There is no artifice in either brother. Their fan appeal is directly attributable to who they are at their core. And it’s that very genuineness that has throngs of fans standing outside their hauler, waiting for just a moment of their time.

“It’s about being yourself – talking to people,” Hunter said. “It’s not like I turn it on or turn it off; it’s just about being yourself. This is who we are, this is who you get and this is how it will be. You can’t portray something you’re not. If you keep saying you’re an orange, but apples keep popping out, it’s only a matter of time [until they figure it out].”

The key word is ‘throngs’, however. One person wanting just a few moments of time is incidental. Dozens are an entirely different matter.

“It’s tough in Supercross because it’s such a long day,” Hunter said. “The recovery side of it’s tough to do everything. We get stuck outside the grid; we can’t be there for like 10 minutes. We’re stuck there for like an hour. It gets overwhelming at times.

“You feel bad because you want to sign everything, but you’re still here for a job. Every race day is like that. We do the best we can, but there are so many people who wait out front. They’re screaming for you. Even when we’re coming off the sessions, they’re already yelling before you put your bike on the stands. You don’t even get time to take you helmet off.”

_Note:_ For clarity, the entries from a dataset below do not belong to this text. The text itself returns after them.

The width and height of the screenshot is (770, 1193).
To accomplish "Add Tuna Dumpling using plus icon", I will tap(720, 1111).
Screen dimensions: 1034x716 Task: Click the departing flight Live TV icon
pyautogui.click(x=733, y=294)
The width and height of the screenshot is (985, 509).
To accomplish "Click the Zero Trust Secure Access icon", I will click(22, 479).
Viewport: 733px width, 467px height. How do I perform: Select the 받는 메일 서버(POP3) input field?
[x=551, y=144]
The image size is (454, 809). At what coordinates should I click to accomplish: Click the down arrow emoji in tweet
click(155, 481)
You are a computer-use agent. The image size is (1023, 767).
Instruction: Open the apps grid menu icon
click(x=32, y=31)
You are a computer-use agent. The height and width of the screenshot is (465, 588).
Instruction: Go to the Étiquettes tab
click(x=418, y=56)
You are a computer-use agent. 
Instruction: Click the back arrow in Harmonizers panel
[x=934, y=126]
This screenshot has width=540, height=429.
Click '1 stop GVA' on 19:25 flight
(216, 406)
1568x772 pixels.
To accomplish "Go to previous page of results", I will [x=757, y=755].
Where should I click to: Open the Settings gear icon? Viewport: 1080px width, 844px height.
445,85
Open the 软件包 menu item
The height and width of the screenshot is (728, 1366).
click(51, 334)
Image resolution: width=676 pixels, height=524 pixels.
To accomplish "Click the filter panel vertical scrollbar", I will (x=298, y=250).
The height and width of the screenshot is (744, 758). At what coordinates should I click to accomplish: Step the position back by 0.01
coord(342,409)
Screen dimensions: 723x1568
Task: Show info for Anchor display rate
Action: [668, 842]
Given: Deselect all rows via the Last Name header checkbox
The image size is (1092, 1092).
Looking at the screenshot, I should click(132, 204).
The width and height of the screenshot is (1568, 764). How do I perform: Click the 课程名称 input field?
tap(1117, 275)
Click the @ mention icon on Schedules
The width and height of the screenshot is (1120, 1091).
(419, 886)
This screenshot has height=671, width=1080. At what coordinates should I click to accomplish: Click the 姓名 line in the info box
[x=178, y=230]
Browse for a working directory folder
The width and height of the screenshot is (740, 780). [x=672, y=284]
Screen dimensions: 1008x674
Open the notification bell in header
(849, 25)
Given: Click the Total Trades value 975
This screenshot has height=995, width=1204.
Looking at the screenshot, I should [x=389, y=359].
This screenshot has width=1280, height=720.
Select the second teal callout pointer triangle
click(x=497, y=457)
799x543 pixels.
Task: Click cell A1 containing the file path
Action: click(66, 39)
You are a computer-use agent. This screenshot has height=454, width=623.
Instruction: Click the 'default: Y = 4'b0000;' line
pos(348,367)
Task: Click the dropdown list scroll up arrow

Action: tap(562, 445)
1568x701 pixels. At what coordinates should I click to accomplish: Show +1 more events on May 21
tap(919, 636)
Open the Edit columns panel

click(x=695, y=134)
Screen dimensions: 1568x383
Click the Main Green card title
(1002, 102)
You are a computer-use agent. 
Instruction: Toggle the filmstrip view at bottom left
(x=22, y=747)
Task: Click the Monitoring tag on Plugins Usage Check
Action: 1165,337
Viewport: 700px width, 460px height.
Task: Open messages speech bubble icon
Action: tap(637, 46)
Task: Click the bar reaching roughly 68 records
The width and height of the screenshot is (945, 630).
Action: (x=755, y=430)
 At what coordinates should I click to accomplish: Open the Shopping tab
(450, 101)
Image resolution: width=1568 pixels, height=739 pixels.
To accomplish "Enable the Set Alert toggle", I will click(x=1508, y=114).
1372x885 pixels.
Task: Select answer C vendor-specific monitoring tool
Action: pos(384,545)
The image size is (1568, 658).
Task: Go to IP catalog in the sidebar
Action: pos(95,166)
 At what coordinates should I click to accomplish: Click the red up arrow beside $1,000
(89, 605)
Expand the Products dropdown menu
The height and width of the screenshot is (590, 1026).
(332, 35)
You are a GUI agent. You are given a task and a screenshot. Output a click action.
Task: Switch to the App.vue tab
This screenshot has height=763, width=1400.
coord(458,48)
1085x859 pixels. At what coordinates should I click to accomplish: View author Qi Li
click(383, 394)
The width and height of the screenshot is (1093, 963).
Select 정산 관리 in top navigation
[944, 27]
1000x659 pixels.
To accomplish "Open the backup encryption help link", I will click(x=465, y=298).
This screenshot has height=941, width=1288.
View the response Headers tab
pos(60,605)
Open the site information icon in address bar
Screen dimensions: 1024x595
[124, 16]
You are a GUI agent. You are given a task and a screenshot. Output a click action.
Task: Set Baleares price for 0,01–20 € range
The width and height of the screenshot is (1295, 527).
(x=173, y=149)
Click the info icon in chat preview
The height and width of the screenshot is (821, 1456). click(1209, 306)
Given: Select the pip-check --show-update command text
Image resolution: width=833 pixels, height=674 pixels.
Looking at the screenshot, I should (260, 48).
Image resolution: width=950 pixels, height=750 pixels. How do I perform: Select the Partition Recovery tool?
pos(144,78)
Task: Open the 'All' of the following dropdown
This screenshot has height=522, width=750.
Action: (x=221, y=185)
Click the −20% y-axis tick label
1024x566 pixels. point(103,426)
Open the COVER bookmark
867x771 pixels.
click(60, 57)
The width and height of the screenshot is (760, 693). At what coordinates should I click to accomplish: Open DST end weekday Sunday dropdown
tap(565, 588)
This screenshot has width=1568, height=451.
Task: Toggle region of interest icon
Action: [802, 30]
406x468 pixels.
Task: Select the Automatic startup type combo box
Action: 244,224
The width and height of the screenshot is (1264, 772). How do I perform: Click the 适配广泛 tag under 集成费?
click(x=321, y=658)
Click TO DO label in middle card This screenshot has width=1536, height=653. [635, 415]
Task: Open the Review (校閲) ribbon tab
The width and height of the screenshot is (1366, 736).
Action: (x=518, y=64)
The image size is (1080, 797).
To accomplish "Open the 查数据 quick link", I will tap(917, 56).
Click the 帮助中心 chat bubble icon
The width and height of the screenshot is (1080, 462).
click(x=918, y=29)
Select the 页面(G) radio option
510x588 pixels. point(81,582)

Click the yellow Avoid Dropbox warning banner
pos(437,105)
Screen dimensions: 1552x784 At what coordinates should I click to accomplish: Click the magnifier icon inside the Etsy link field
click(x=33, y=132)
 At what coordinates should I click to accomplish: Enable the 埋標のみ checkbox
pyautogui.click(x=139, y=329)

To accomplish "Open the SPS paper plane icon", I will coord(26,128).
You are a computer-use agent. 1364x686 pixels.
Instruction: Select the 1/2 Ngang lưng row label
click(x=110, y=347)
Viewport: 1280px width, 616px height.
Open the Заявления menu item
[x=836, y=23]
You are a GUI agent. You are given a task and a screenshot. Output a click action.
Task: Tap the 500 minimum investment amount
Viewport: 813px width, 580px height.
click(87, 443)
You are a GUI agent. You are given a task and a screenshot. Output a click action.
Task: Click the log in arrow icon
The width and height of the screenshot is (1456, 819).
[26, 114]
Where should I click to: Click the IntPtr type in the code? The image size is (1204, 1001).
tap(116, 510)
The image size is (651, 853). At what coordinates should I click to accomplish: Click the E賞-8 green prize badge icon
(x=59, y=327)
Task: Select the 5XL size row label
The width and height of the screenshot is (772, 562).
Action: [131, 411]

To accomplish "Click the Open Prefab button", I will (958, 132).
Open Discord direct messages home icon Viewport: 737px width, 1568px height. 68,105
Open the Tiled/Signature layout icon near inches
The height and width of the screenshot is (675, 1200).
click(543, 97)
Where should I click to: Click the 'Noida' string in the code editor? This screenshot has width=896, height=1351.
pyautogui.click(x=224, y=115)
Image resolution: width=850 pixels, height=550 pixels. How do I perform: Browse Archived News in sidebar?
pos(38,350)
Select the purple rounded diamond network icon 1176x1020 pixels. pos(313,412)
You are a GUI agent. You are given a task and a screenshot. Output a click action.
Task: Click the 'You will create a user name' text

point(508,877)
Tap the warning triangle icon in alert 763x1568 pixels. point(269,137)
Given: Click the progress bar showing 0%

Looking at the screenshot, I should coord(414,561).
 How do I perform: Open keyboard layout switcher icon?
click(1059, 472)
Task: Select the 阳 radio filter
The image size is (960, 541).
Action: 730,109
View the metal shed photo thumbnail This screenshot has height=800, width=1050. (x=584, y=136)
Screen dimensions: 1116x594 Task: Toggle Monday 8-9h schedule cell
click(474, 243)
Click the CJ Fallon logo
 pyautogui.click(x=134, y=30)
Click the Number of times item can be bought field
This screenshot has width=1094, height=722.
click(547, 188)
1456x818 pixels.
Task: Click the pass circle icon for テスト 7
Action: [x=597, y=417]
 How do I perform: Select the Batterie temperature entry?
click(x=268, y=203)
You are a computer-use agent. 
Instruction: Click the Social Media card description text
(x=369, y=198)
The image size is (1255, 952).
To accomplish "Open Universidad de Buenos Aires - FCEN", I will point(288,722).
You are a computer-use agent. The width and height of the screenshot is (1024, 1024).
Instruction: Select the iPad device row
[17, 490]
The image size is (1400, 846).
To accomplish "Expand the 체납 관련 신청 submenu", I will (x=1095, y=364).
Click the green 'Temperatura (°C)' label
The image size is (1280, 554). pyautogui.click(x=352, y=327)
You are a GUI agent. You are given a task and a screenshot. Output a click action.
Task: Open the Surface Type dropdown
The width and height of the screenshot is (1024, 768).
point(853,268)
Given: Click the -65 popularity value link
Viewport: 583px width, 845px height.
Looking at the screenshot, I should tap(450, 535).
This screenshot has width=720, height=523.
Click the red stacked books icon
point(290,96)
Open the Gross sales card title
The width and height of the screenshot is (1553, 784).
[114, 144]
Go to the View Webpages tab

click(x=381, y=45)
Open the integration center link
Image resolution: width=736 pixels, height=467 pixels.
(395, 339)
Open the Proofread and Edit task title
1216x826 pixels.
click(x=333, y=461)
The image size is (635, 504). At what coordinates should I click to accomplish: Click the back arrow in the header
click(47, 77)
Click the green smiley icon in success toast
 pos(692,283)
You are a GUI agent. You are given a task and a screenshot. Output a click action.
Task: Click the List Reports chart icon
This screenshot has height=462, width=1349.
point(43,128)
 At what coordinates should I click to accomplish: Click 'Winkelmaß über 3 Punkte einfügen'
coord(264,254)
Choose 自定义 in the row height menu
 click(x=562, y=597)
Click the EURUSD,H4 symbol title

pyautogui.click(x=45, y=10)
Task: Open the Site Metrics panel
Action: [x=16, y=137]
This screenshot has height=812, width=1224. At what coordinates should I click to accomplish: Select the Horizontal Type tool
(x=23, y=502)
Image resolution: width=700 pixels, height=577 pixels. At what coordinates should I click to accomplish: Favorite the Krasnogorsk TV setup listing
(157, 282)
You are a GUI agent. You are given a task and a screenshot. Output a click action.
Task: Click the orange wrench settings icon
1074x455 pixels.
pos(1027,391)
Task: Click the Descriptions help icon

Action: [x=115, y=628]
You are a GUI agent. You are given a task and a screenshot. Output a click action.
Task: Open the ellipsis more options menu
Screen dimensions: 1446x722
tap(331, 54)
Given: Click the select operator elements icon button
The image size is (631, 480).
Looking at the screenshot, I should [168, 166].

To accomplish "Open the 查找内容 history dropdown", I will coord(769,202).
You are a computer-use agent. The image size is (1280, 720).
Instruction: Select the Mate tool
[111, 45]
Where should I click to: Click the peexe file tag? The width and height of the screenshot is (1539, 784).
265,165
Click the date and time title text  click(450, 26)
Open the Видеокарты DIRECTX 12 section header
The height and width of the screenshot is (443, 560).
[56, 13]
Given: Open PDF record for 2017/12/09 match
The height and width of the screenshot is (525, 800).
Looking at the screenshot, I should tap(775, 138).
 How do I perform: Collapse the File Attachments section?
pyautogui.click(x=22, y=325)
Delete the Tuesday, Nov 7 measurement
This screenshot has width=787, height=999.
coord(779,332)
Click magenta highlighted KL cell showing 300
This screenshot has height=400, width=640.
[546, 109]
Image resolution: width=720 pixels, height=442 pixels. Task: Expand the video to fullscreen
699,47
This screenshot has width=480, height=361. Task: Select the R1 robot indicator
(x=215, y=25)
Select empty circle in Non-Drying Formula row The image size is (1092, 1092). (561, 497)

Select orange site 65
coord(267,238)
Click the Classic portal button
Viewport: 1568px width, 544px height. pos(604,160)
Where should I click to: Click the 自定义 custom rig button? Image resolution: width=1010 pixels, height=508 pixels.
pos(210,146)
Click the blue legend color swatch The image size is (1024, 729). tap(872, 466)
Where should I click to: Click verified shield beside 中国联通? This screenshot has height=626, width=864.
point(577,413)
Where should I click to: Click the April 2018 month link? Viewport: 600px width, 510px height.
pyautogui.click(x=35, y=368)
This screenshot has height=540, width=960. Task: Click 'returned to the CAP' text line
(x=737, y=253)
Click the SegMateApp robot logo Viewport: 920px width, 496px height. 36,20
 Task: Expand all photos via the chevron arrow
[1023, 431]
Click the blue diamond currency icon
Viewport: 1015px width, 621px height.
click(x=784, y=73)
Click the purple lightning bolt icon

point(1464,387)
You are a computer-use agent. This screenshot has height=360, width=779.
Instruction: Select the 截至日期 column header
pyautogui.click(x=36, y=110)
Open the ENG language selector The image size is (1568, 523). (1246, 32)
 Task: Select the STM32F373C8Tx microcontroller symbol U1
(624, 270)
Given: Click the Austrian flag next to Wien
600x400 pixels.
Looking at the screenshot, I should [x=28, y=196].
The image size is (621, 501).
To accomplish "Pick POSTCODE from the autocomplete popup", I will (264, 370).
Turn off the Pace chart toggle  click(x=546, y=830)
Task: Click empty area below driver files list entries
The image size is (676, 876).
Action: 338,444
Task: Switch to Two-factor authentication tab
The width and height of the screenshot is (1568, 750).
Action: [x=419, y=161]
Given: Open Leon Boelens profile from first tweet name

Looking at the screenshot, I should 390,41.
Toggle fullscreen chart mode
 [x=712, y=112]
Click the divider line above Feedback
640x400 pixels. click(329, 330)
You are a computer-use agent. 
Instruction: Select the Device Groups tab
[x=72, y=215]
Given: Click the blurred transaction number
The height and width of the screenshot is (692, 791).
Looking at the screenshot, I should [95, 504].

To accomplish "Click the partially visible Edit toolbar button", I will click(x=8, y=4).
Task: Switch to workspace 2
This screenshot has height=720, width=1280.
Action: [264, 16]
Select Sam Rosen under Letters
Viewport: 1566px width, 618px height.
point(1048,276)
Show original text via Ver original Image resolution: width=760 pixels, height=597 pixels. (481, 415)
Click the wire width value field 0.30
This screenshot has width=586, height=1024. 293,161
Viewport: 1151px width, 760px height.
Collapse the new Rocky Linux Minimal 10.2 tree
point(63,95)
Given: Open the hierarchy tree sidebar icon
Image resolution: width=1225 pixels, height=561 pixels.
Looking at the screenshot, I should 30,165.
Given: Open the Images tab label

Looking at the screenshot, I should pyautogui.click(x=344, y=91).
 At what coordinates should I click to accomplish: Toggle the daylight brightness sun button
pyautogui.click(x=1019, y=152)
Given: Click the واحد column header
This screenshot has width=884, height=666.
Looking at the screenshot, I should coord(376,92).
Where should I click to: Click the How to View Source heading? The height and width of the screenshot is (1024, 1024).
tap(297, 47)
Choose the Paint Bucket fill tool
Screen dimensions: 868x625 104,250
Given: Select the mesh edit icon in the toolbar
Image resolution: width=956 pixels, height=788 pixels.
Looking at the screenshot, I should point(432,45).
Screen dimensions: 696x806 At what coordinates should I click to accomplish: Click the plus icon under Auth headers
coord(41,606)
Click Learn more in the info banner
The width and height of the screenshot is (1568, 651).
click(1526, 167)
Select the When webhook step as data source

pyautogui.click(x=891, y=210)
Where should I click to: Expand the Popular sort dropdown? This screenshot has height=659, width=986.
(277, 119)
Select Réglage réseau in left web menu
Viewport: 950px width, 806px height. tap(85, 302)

It can be a double-edged sword. Personality is only one part of the equation. A much bigger part of the brothers’ fan appeal comes because of their success. Hunter finished second in the last two Supercross 250 West title battles and third in the past two Lucas Oil Pro Motocross Championships.

Jett won the last three titles he competed for, including last year’s 250 East Supercross Championship and the last two Motocross contests.

“I think they expect me to have nothing else to do on a Saturday and that I have unlimited energy,” Jett said. “But, I’m trying to recover for the next race.”

It’s a matter of timing. Jett has gained a reputation last year for handing out hundreds of donuts before the races during Red Bull fan appreciation sessions. And after the race, once the business at hand has been settled, Jett is equally available to the fans.

“After the race it’s fine; I’ll stay behind.” Jett said. “My job is done on the racing side of things, but until that last moto is done, my main thing is dirt bikes. The fans come along with it. The fans are part of the job, but main job at hand is the racing side of things. After the race, I’ll stay there for an hour or so. It’s a lot calmer.”